小千谷、長岡両市に特別警報の発令を決めた県の新型コロナウイルス対策本部会議=20日、県庁
小千谷、長岡両市に特別警報の発令を決めた県の新型コロナウイルス対策本部会議=20日、県庁

 新潟県は20日、新型コロナウイルス感染が拡大している小千谷市と長岡市を対象に、県独自の警戒レベルのうち最も厳しい「特別警報」を発令した。小千谷市へは初めてで、長岡市は2度目。両市全域の酒類を提供する飲食店などに対し、24日~9月6日の14日間、営業時間を午後8時までに短縮するよう要請する。県の感染対策認証制度を申請した店舗は同9時までとする。今月23日に期限を迎える新潟市への時短要請は、9月6日まで14日間延長する。

 20日に県庁で開かれた対策本部会議で決定した。会議は冒頭を除いて非公開で、中原八一新潟市長、磯田達伸長岡市長、大塚昇一小千谷市長もオンラインで参加した。花角英世知事は会議後の記者会見で「何とかして感染拡大を抑え込む必要があり、3市長とも認識は一致した」と述べた。
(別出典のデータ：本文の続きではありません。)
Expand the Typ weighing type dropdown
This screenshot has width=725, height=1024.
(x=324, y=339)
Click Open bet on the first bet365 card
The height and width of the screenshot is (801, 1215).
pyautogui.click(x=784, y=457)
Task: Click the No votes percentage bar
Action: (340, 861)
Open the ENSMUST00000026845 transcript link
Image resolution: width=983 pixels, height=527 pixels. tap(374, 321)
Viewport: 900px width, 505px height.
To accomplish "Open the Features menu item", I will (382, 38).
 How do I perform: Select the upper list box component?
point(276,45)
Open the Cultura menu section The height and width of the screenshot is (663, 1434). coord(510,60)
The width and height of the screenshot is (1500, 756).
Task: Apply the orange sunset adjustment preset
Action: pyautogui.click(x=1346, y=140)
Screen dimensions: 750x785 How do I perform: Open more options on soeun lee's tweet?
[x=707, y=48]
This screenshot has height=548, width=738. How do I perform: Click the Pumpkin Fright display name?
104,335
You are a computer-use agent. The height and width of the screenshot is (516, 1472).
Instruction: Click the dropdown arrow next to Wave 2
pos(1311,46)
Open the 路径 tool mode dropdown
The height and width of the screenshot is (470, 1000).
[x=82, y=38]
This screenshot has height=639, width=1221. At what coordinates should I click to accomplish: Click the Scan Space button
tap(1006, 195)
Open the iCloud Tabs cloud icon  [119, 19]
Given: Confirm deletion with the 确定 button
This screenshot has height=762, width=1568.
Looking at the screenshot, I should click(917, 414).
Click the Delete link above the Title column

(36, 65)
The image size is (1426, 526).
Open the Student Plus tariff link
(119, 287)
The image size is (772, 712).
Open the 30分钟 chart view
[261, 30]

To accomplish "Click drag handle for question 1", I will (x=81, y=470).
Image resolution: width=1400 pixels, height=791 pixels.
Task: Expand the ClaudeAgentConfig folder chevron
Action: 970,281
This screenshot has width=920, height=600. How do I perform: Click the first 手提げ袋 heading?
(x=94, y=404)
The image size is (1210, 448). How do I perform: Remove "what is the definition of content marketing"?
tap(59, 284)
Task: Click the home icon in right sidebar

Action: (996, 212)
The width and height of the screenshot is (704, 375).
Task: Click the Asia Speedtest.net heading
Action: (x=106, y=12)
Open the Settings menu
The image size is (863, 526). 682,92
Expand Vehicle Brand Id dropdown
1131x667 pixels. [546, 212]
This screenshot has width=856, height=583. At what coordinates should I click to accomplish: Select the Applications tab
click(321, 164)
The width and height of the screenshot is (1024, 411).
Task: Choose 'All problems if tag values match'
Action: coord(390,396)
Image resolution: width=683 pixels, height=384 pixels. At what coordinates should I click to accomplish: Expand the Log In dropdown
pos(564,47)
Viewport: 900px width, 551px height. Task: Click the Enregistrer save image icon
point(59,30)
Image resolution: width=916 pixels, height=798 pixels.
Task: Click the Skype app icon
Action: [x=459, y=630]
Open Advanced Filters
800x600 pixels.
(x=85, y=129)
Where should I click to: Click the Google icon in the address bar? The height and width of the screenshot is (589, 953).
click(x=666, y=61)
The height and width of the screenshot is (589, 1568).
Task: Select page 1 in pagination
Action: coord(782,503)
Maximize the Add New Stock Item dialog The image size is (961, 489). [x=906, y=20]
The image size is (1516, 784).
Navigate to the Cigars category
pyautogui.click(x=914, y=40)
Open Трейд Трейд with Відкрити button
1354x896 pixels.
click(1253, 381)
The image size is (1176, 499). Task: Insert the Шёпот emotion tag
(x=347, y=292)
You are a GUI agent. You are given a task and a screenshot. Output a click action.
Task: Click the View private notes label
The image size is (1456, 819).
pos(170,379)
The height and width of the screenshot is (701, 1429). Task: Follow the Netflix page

 小千谷、長岡両市は、特別警報の発令基準としている「1週間の人口10万人当たりの感染者が10人以上」などを上回った。特別警報の発令から2週間がたった新潟市は感染者数の高止まりが続いており、時短要請延長を判断した。

 県は飲食店への時短要請で売り上げが減った酒や食材の卸業者に対する新たな支援策として、1事業者につき原則20万円の支援金を支給すると正式に発表した。募集開始は9月予定。

 県内の感染状況は、緊急事態宣言に準じた対応が可能になる「まん延防止等重点措置」適用の目安となるステージ3(感染急増)に総合的に迫りつつある。この日の会議では、重点措置が適用された場合の県民生活への影響を確認。適用要請を見据え具体的検討に入った。

 花角知事は、場合によっては来週中にも適用を要請する可能性があるとした上で「状況は刻一刻と変わっている。警戒しつつ注視したい」と強調した。

 全国的に妊婦の感染が増加していることを受け、県は市町村に対し、妊婦への優先的なワクチン接種を進めるよう通知を出した。